---- Entries shown
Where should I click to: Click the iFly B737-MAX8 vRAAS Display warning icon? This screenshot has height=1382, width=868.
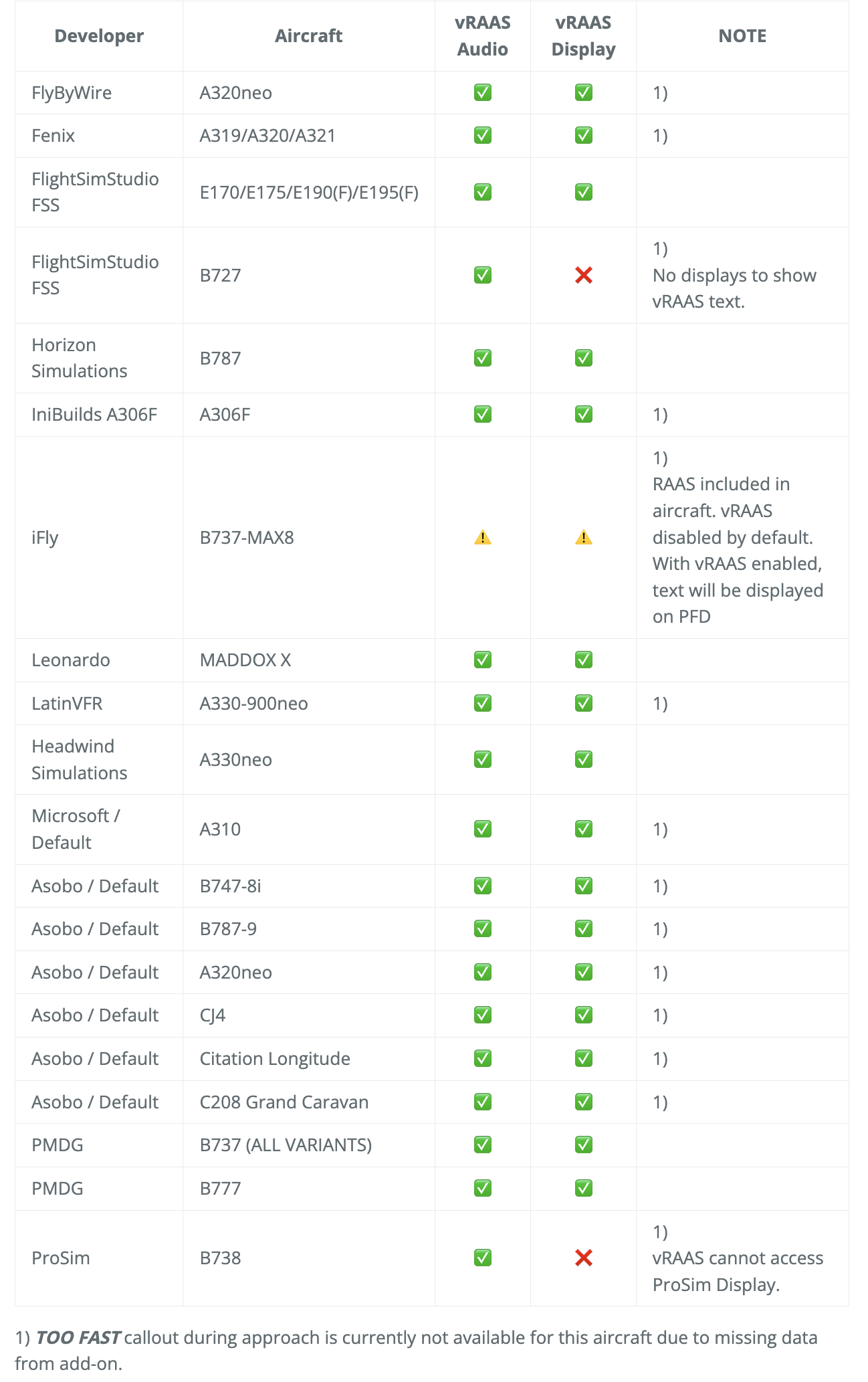(583, 537)
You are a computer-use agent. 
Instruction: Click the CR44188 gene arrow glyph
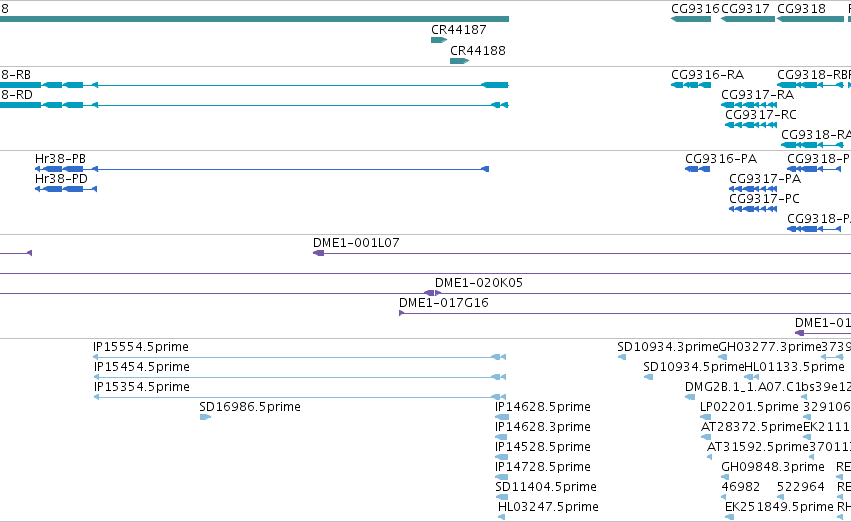point(459,61)
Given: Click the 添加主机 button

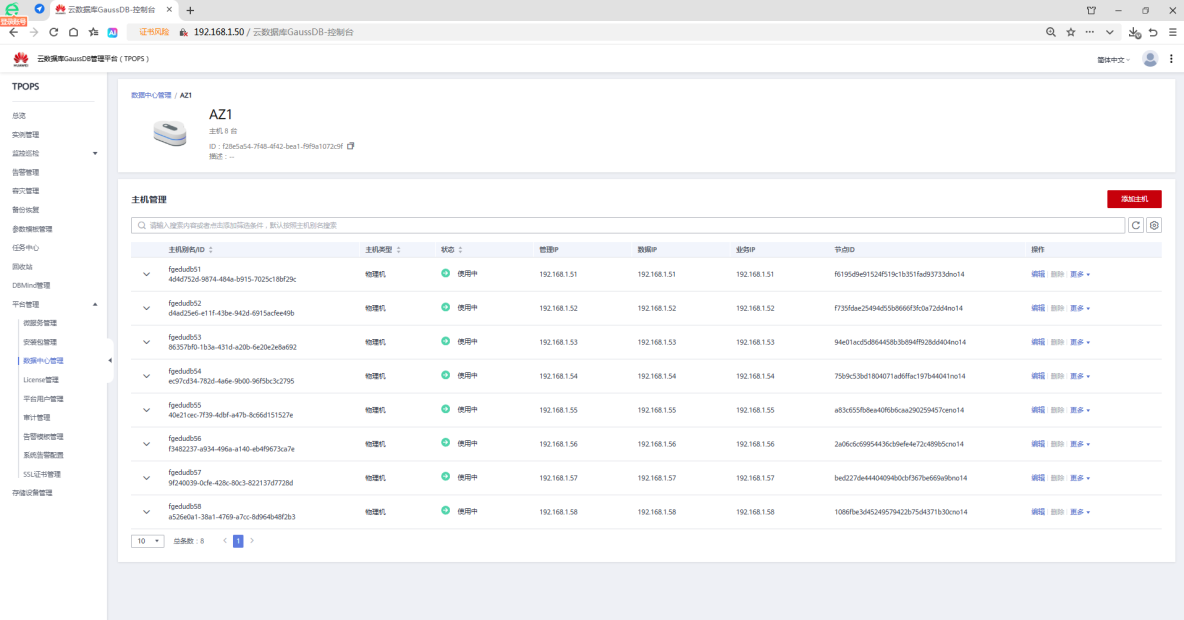Looking at the screenshot, I should tap(1134, 199).
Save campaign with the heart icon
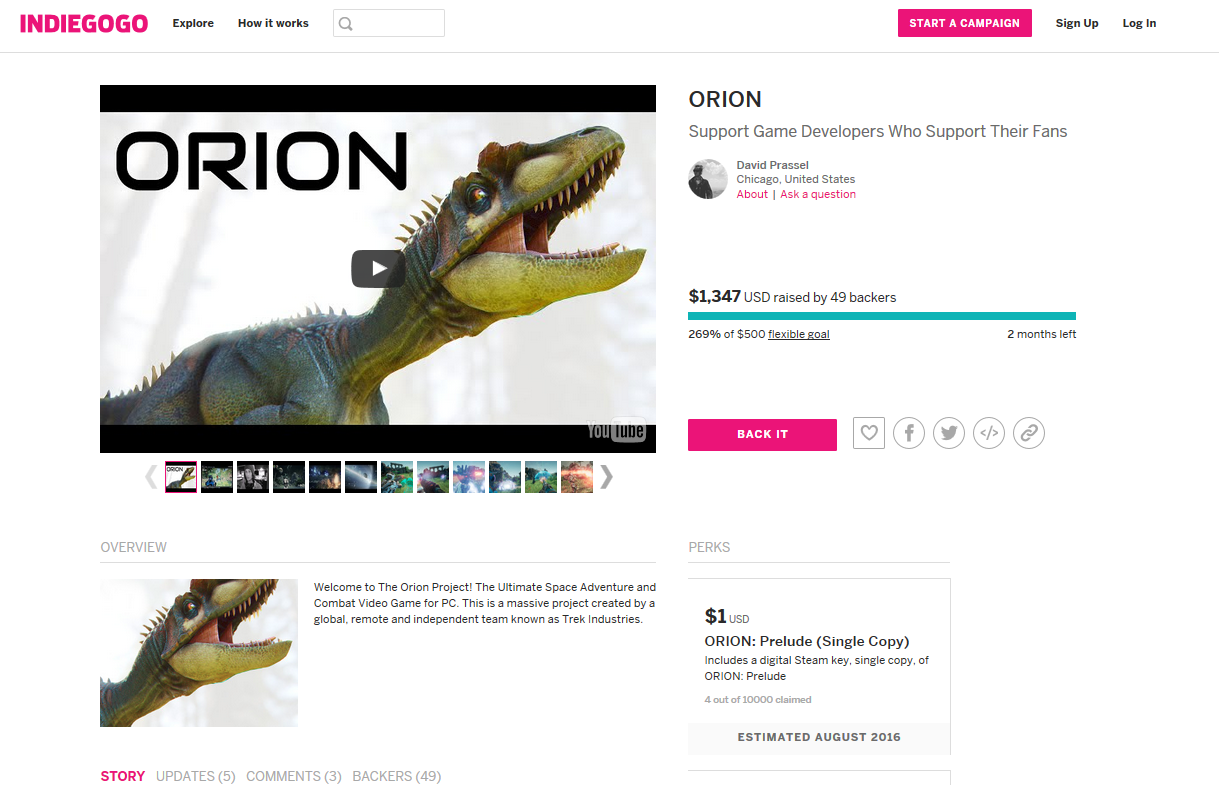The height and width of the screenshot is (785, 1219). coord(869,433)
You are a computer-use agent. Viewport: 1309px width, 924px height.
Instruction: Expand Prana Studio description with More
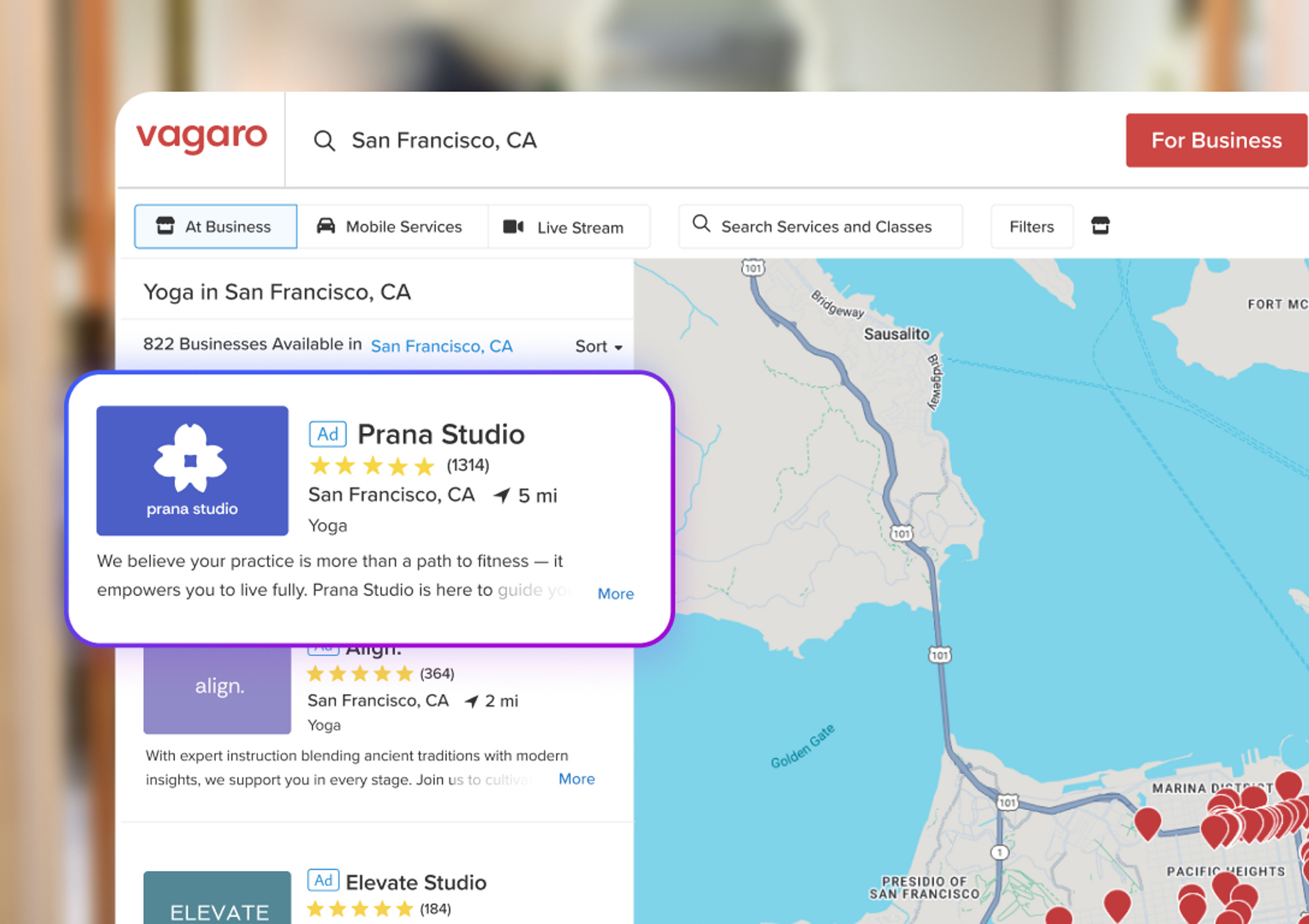click(x=616, y=594)
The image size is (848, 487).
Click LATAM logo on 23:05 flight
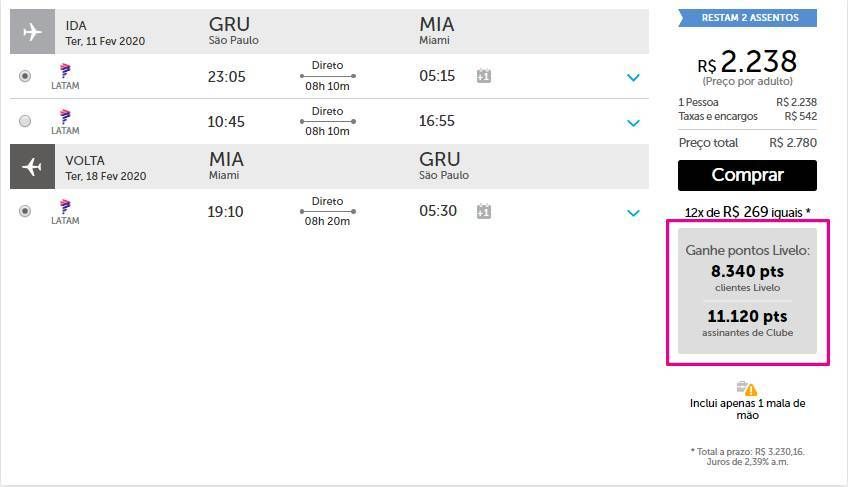(x=65, y=76)
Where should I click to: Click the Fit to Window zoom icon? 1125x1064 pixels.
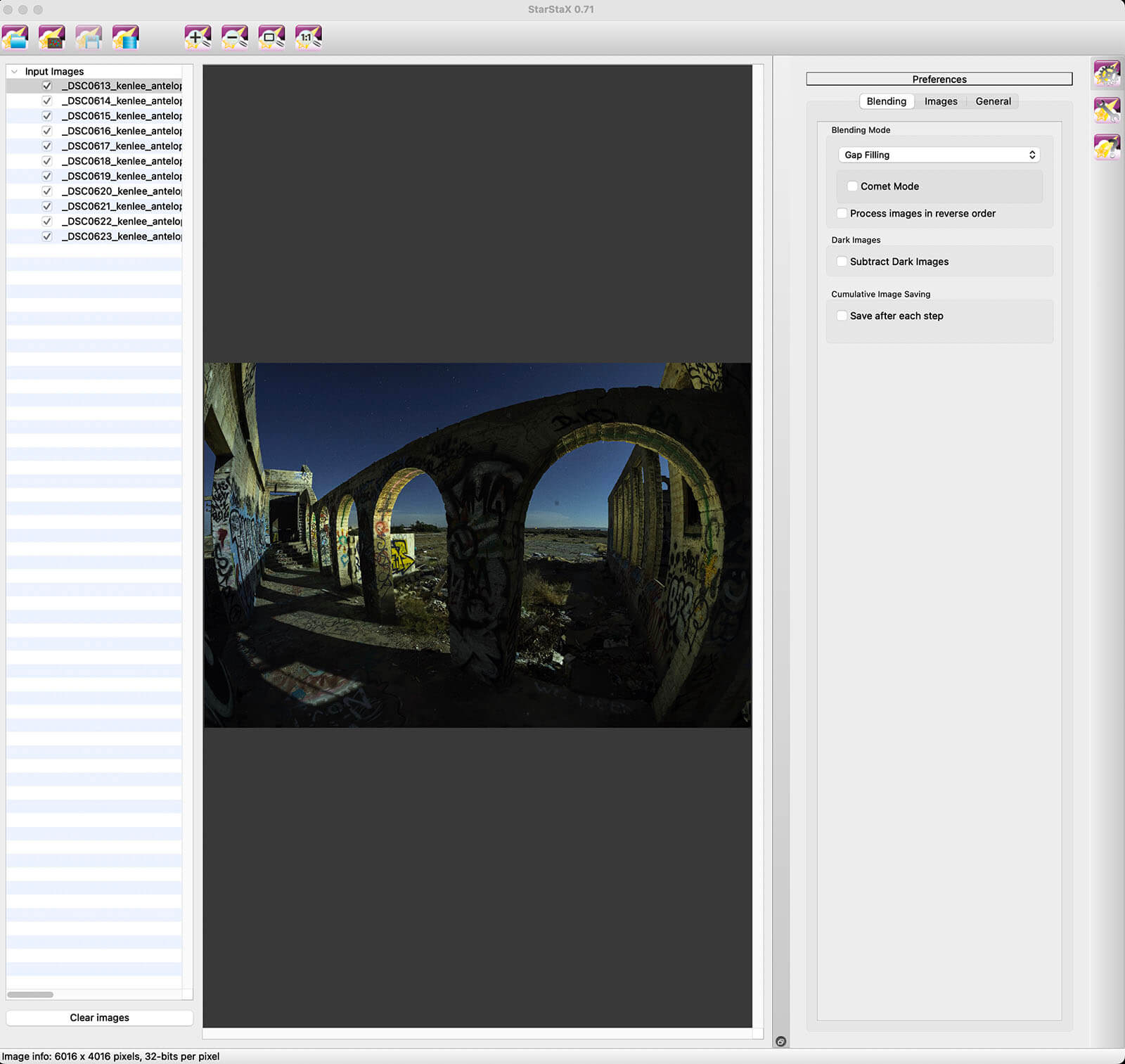(x=271, y=37)
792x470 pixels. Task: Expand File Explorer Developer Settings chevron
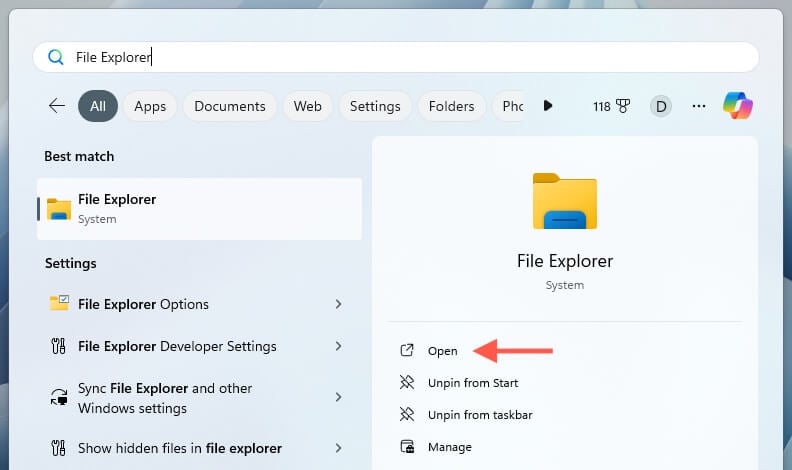pos(338,346)
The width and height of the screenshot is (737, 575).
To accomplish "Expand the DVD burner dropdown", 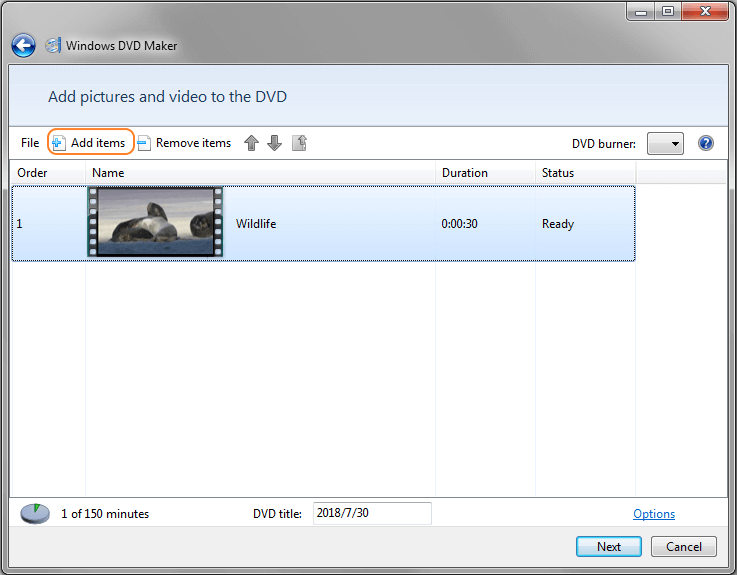I will point(665,143).
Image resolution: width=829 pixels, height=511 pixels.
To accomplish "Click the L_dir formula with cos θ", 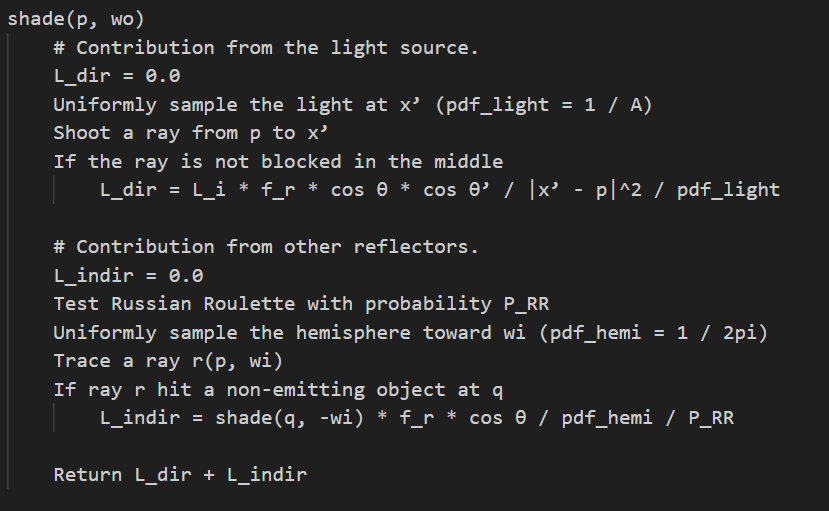I will pyautogui.click(x=440, y=190).
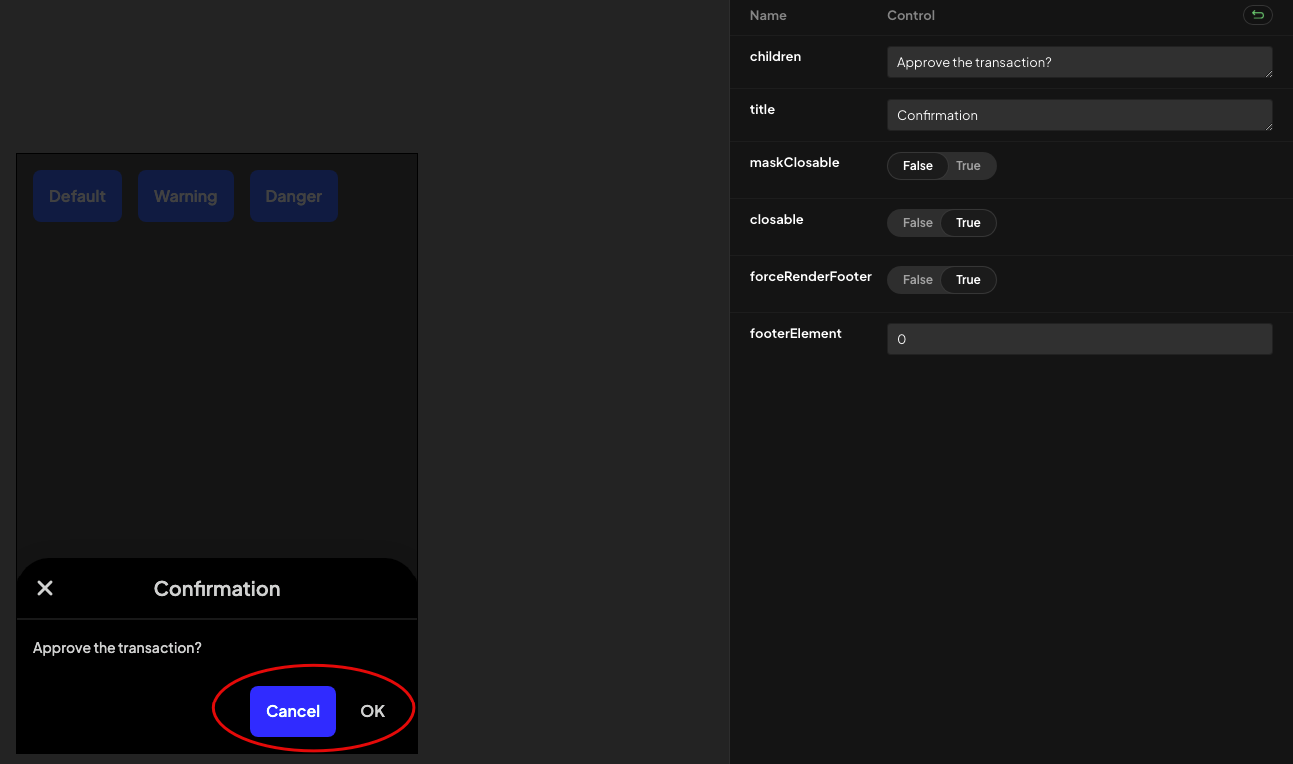
Task: Click the title input showing Confirmation
Action: (x=1079, y=115)
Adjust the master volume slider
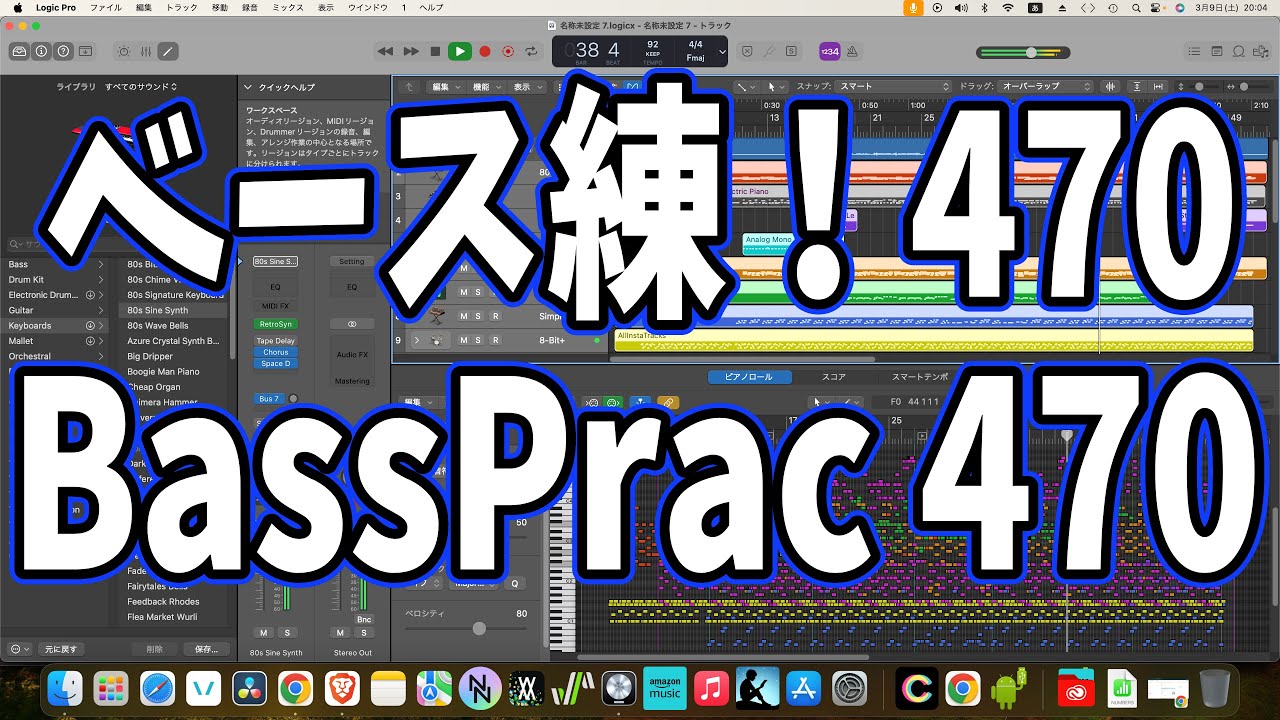The width and height of the screenshot is (1280, 720). [x=1030, y=52]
--------
Show all lines above holding the word "computer".

You are a computer-use agent. 
You are a computer-use agent. Viewport: 1309px width, 924px height.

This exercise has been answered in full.